Marie-Madeleine se rend au tombeau de grand matin et s’aperçoit que la pierre a été enlevée du tombeau. Elle court en informer Simon-Pierre et l’autre disciple celui que Jésus aimait (par tradition : Jean) et leur dit  » On a enlevé le Seigneur de son tombeau.  » Les deux disciples se mettent en route et arrivent près du tombeau.
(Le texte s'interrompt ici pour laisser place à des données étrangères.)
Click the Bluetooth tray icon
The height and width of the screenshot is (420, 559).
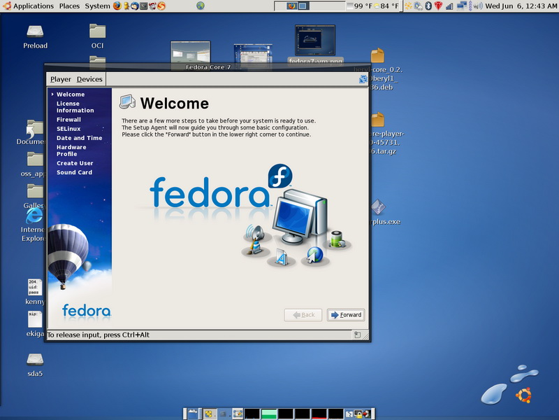click(428, 6)
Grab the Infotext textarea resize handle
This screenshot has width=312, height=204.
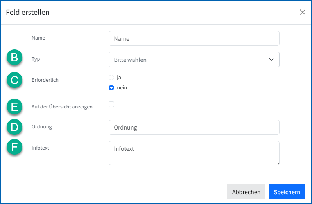point(277,163)
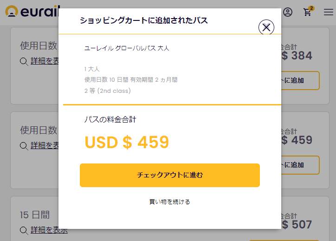336x241 pixels.
Task: Open 詳細を表示 link in the $459 card
Action: coord(45,146)
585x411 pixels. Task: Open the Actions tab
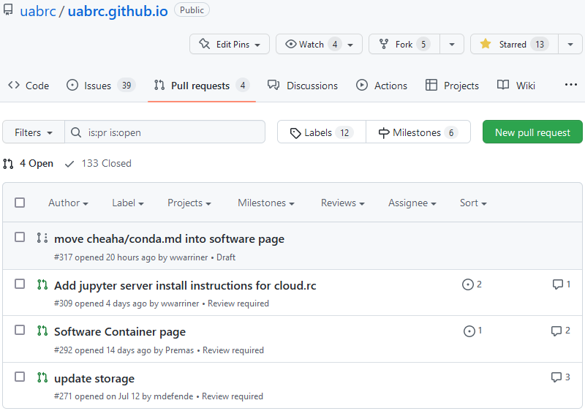click(382, 86)
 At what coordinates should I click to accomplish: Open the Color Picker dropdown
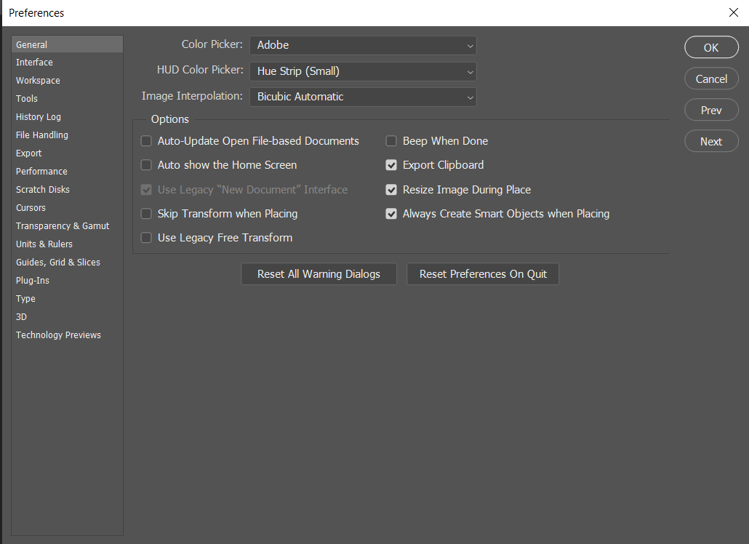[x=362, y=45]
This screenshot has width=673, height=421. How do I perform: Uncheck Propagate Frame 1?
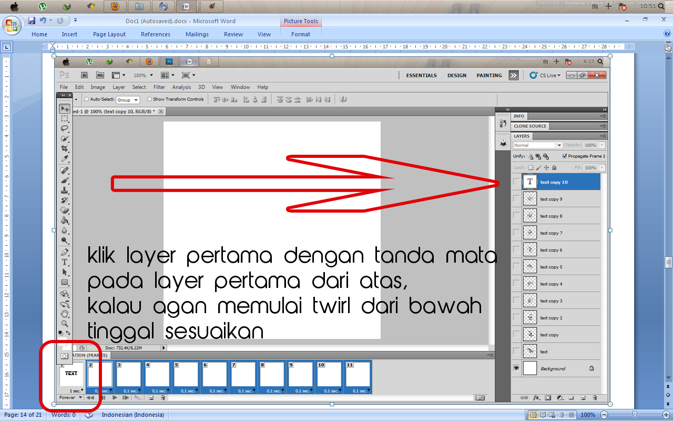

Observons le comportement différent des deux disciples. Jean, certainement par respect, laisse  Pierre entrer en premier, celui-ci constate que le tombeau est vide et découvre le linge ainsi que  le suaire roulé à part à sa place. Jean entre à son tour  » il vit, et il crut.  » Pour Jean, le tombeau vide et les linges bien rangés  sont des pièces à conviction, des preuves irréfutables de la résurrection de Jésus  car celui qui aurait enlevé le corps  n’aurait pas pris cette peine …  A savoir que les adversaires de Jésus  faisaient courir le bruit que le corps de Jésus avait été enlevé. Jésus ressuscité sort délié, il est pleinement libéré, son corps ne connaît plus d’entraves. A la différence de Lazare que Jésus a relevé d’entre les morts et qui est sorti lié, son corps était prisonnier des linges ayant servi  à son ensevelissement. La dernière phrase paraît étonnante « Jusque-là, en effet, les disciples n’avaient pas compris que, selon l’Ecriture, il fallait que Jésus ressuscite d’entre les morts.  » Le verbe falloir est important, comme dans les disciples d’ Emmaüs  » Leurs yeux  S’ouvrirent à l’intelligence des écritures (Luc 24-32).  » Face à ce tombeau vide, tout s’éclaire. Jusque là, de nombreux  aspects des écritures étaient restés obscurs. Le plan de Dieu se révèle subitement à eux. C’est parce que Jean a cru, qu’il donne sa foi sans hésiter que son esprit s’ouvre, qu’il relit les Écritures autrement. Comme dit St Anselme  » Il ne faut pas comprendre pour croire. Il faut croire pour comprendre. « 
A notre tour, nous n’aurons pas d’autres preuves que le tombeau vide ; bien sûr  il y a eu aussi les apparitions  de Jésus, mais le vrai témoignage est la transmission de ce message de génération en génération jusqu’à nos jours. La plus belle preuve que Jésus est vivant encore aujourd’hui, c’est la transformation des êtres et des communautés qui se laissent habiter par L’Esprit.